Directions for this task:
Reproduction without pictures: print every entry precisely as written.

Material for the task below:

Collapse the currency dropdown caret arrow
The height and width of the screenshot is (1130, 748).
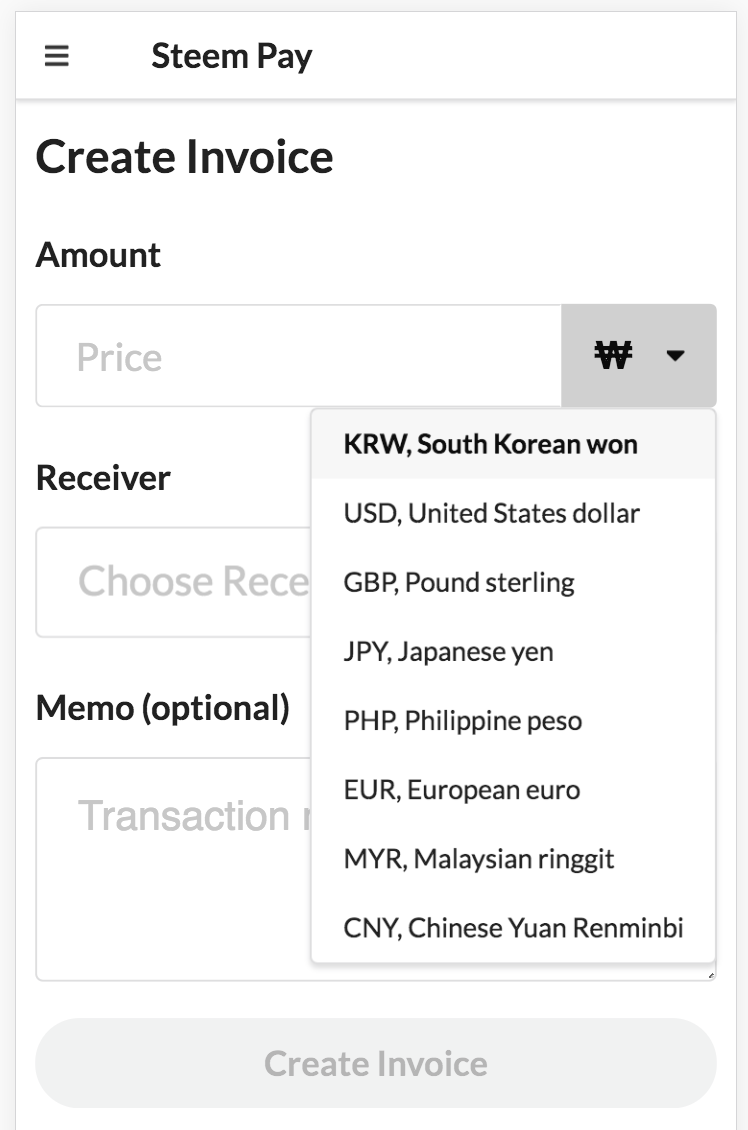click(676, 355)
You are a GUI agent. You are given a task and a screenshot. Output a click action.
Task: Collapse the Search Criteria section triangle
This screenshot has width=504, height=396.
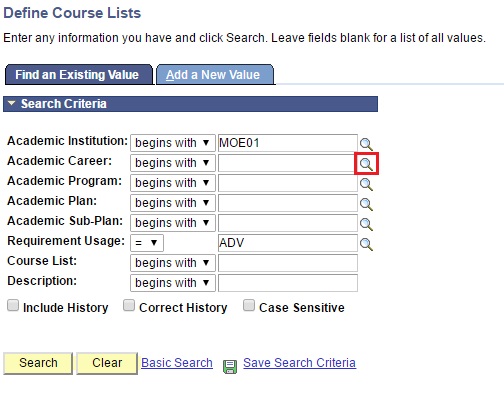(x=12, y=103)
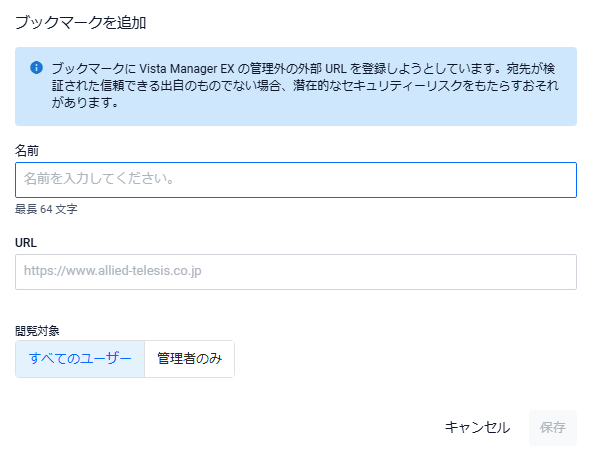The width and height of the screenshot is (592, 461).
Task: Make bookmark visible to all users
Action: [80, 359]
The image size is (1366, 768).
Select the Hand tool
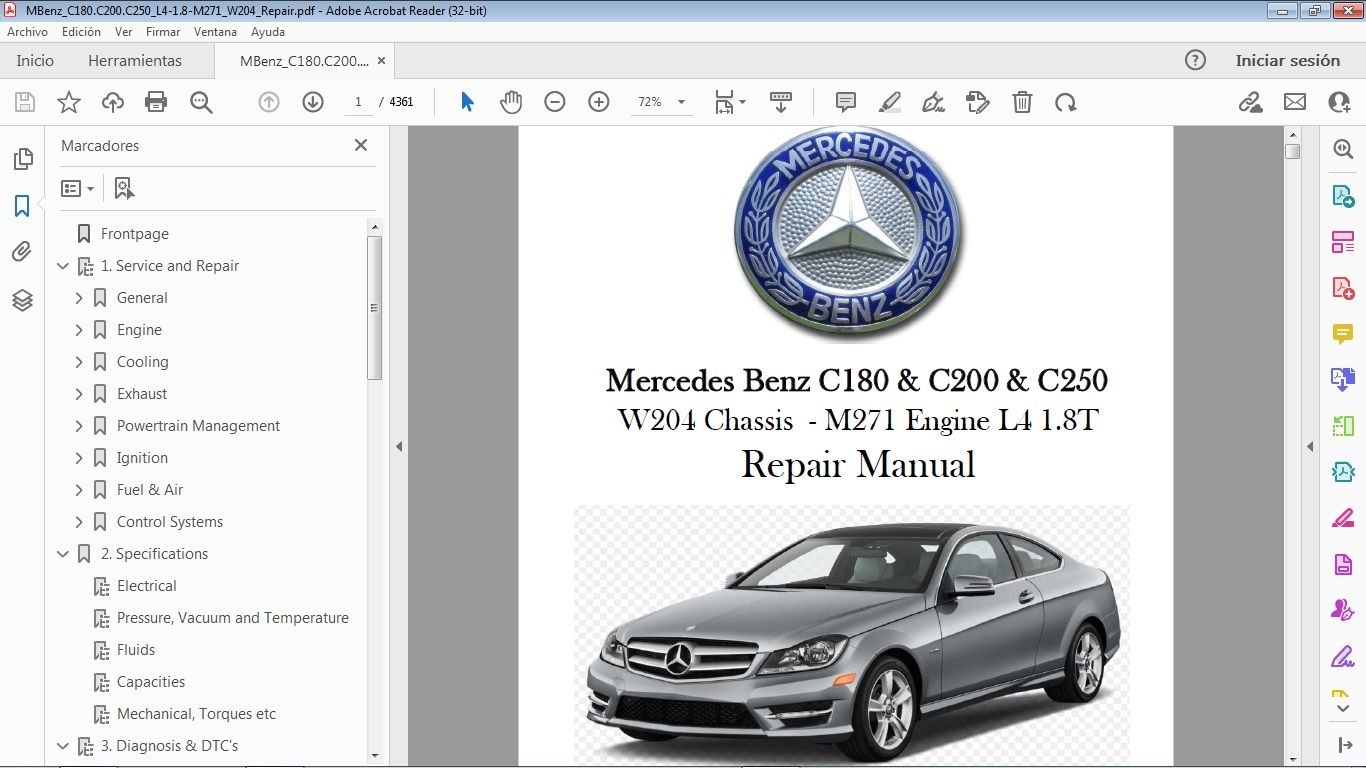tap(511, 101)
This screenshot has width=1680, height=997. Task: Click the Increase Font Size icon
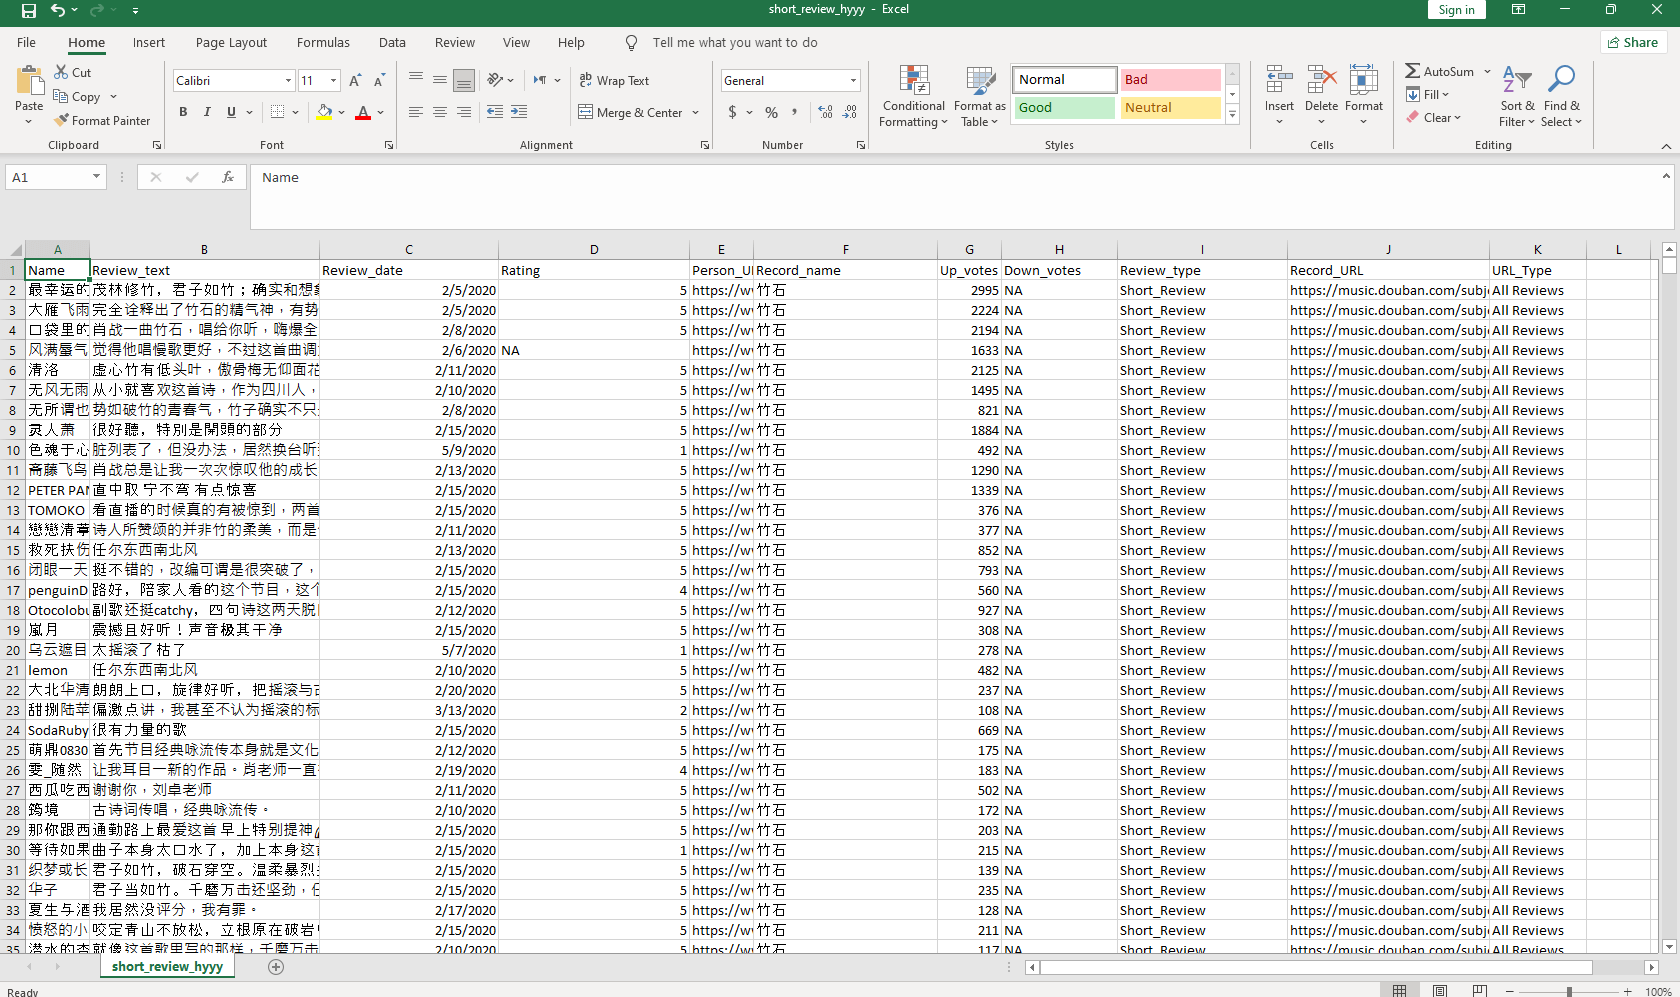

End of Material for the task.

Problem solution:
Collapse the currency dropdown caret arrow
The height and width of the screenshot is (1130, 748).
click(676, 355)
You are a GUI agent. You are given a task and a screenshot. Output a click action.
Task: Collapse the Search Criteria section triangle
This screenshot has width=504, height=396.
(x=12, y=103)
The width and height of the screenshot is (592, 461).
Task: Make bookmark visible to all users
Action: [80, 359]
The image size is (1366, 768).
Select the Hand tool
tap(511, 101)
This screenshot has width=1680, height=997. Task: Click the Increase Font Size icon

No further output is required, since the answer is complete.